Although the subject of frequent presentations and tutorials at HL7 meetings, the Arden syntax is one of those oft-overlooked components of the HL7 standard. In fact, that is one of the biggest problems with this syntax: that it is not very well known. Furthermore, its name does not indicate clearly what it is or what it can do.

So what is Arden? A comprehensive attempt to represent medical knowledge in a standardized and transferable format and thereby promote knowledge sharing between medical institutions. It captures medical knowledge in small “medical logic modules” (MLMs) that include triggering events, information about data that can be accessed from a database, and some logic representing medical rules and potential alerts. Arden first appeared about 10 years ago under the ASTM standards organization, but it is now part of the HL7 standard (it still needs to be harmonized with version 3.0 of HL7, however).

How might Arden syntax be used? Say there is a relationship between the output of a specific lab test and a potential risk, as with glucose content outside a normal range. The trigger event might be an HL7 message with the test result, the rule being a normal to abnormal range; the alert might be an e-mail to a physician.

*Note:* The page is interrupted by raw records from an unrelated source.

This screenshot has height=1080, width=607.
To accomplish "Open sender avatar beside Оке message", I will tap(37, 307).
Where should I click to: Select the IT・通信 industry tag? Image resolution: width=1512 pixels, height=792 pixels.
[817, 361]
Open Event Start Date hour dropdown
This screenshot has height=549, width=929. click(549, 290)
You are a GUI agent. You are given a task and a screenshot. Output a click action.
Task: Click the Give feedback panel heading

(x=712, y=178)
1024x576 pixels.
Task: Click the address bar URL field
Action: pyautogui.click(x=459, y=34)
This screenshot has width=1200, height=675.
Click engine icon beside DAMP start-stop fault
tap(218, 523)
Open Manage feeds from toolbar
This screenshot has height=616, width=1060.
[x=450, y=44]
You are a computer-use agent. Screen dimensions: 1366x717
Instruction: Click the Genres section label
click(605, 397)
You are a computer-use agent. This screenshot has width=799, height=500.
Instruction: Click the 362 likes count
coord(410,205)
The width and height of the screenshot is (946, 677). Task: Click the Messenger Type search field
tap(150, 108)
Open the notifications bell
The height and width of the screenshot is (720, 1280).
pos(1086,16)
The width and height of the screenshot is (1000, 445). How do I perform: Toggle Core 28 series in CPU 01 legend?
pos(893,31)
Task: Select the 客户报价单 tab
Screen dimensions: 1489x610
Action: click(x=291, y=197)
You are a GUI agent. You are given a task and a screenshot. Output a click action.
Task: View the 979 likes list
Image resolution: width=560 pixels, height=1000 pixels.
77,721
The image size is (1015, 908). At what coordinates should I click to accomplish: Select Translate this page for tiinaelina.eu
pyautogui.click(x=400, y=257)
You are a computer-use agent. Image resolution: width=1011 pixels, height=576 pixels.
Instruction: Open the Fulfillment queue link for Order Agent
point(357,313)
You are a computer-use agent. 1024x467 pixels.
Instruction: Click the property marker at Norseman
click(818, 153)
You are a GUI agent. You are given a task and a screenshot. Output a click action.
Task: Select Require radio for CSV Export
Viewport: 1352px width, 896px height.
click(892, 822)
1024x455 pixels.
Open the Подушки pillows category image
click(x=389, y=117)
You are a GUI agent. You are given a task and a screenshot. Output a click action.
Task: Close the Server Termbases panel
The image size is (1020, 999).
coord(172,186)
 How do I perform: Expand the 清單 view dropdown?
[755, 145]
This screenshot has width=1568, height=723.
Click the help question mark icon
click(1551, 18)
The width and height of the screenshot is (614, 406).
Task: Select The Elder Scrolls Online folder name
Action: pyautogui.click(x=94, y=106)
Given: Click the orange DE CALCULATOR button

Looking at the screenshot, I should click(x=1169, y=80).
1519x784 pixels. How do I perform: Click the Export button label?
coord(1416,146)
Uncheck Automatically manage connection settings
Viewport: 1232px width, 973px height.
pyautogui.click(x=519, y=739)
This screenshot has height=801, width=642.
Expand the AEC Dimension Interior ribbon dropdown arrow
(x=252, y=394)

Instead of every institution having to develop its own rules regarding this process, a standard set of MLMs could be developed, exchanged, and reused by other institutions. Major healthcare organizations such as Kaiser Permanente could develop these rules based on research or from their large patient bases. A community hospital could then take these existing MLMs and customize them as appropriate for their practices.

With the increasing emphasis on workflow managers, intelligent routers, and the like, there is pressing need for this type of standard. But despite its long tenure in the HL7 world, Arden syntax is just beginning to be implemented in medical imaging.

The reasons for this lag are many. In addition to the lack of knowledge and understanding about the potential of this standard, the development of decision support systems is still very much in its infancy, primarily because of physician resistance. However, most rules-based engines are typically used as “push technology.” That is, a physician will receive an alert or message to support the treatment process, not override it.

Early experiments have demonstrated that rules-based engines relying on the Arden syntax have a positive impact on patient care because they facilitate more timely scheduling of tests, which can prevent potential complications.

I urge anyone who is considering implementing a rules-based engine to look carefully at the Arden specification and learn about the power of its constructs. It could save a lot of time and effort.